* _PROBLEM TO WORK ON_
Only the lines below, from the one with "Where should I click to: Click" through the one with "Task: Select the dragged folder thumbnail", are to be written out, exactly.

* _RECORDED DATA_

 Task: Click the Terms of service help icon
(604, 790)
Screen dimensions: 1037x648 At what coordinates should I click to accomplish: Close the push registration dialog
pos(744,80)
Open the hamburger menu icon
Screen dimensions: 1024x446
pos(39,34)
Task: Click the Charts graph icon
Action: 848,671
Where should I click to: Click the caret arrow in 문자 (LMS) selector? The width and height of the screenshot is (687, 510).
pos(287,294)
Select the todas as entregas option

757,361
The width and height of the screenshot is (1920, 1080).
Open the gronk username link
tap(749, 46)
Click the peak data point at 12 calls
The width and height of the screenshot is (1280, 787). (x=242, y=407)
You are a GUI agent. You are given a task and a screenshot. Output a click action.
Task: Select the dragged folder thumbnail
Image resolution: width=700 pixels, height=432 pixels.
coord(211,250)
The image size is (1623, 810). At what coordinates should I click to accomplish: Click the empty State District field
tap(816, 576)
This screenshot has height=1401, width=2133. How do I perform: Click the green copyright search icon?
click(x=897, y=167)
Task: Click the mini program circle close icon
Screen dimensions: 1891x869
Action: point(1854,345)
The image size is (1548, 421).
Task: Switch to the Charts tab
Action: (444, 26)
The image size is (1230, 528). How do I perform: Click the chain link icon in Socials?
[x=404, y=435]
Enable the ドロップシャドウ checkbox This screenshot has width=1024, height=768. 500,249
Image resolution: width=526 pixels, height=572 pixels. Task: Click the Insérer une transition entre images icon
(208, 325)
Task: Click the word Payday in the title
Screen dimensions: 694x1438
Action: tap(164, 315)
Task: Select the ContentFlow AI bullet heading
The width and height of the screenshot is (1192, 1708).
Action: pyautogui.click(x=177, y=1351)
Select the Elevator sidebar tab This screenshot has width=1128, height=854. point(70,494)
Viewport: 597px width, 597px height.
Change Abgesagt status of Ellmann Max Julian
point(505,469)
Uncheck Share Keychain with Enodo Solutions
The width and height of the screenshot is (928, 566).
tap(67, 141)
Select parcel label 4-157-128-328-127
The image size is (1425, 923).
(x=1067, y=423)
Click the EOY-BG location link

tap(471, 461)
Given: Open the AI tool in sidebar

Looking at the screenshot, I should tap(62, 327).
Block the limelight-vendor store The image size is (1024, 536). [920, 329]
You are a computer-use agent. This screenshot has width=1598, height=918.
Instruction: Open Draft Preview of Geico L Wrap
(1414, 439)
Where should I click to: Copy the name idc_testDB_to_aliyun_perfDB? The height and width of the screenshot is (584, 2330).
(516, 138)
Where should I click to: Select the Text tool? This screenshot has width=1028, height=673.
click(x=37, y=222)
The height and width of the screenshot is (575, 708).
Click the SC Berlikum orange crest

* _SOLUTION FOR THIS PROBLEM_
Where should I click to: Click the caret arrow in 문자 (LMS) selector? The width and height of the screenshot is (687, 510).
pos(287,294)
Select the todas as entregas option

757,361
The width and height of the screenshot is (1920, 1080).
Open the gronk username link
tap(749, 46)
Click the peak data point at 12 calls
The width and height of the screenshot is (1280, 787). (x=242, y=407)
You are a GUI agent. You are given a task and a screenshot. Output a click action.
Task: Select the dragged folder thumbnail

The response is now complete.